Love and Bullets / Ammore et malavita is an original musical on the Mafia signed by the Maretti brothers and presented in the official competition in Venice. Located in Naples dangerously hacked by rival bands, the film follows the offing of a Mafia boss whose only witness is the long-lost but never forgotten love of the killer.
There is music also in Nico, 1988, written and directed by Susanna Nicchiarelli, which is much more than a biopic on Andy Warhol muse and Velvet Undeground member Christa Päffgen, Winner of the Orizzonti section in Venice, the film “acts not only as a portrait of a complex figure, but recognizes the considerable toll of daring not to conform” (Screendaily). The high priestess of darkness is masterfully interpreted by Danish actress Trine Dyrholm, joined on screen by Anamaria Marinca.
The shock of Caniba, another Orizzonti selection which received the special jury prize, comes from Lucien Castaing-Taylor and Verena Paravel of Leviathan fame. The documentary explores with extraordinary courage the life of Issei Sagawa, a Japanese cannibal, in a “frequently uncomfortable but always fascinating work” (Hollywood Reporter).
People's Choice Award winner in Venice Days / Giornate degli Autori (GDA), but also in Jerusalem International Film Festival, Savi Gabizon’s black comedy Longing is the story of an improbable wedding and of a man learning to be a father after discovering the death of a son he never knew he had.

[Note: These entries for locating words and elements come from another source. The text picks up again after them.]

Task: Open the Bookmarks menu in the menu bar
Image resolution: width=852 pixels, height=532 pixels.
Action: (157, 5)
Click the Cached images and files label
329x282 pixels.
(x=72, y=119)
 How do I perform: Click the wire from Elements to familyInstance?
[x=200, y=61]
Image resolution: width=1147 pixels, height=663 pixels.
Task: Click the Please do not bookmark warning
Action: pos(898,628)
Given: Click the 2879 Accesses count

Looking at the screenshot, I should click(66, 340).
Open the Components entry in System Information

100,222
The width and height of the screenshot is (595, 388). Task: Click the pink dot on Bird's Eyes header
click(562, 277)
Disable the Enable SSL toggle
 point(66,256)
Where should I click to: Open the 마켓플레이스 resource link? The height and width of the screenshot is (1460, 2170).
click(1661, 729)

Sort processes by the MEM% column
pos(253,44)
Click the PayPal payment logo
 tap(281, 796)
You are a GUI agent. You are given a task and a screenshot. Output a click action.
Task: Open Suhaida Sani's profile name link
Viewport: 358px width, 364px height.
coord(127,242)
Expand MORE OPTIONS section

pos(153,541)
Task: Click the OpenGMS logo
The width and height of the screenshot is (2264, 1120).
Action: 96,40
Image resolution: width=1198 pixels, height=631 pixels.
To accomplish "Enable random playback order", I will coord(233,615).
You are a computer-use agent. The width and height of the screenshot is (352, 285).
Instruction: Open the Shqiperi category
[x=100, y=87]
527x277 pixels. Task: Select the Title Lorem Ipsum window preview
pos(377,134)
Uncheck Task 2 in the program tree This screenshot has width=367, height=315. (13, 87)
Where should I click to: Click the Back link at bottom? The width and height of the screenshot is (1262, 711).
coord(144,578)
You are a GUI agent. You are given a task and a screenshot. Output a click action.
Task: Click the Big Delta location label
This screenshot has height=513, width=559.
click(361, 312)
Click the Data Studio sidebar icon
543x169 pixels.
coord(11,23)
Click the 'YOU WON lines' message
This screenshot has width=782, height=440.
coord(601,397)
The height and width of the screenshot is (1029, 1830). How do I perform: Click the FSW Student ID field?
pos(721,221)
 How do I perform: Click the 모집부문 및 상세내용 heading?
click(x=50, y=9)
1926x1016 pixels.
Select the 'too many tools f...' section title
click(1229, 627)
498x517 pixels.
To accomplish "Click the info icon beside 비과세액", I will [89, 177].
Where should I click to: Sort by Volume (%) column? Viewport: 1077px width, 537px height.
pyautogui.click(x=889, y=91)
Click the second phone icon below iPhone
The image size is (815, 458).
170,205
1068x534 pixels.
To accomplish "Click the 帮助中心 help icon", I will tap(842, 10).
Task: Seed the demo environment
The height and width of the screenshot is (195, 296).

Candelaria, winner of Director’s Award in Venice Days / Giornate degli Autori (GDA), from director Jhonny Hendrix Hinestroza, puts a camera in the hands of a septuagenarian couple living in an economically strapped Cuba. The two reignite their passion looking at each other through the new lens, but their game becomes perilous when their films end up in the hands of nefarious dealers.
From San Sebastian comes Life and Nothing More, winner of the FIPRESCI prize, lensed by Barbu Bălășoiu (Sieranevada, Charleston). This is the second film from António Méndez Esparza (Aqui y allá), who decides to work only with non-actors to anatomize an impoverished community in Northern Florida through the eyes of 17 year-old Andrew, a car thief awaiting his first trial.
“A fantastic, allegorical and profoundly poetic film” (El Mundo), Giant / Handia by Jon Garano and Jose Mari Goenaga was awarded the jury prize in San Sebastian for the 19th century story of the tallest man in the world and of fame, a force capable of tearing apart even the most bonded families.
Argentinian director Diego Lerman’s A Sort of Family is also about the fragility of families. Winner of the grand jury prize in Chicago and of best screenplay in San Sebastian, the film features Bárbara Lennie (Magical Girl) in the lead role.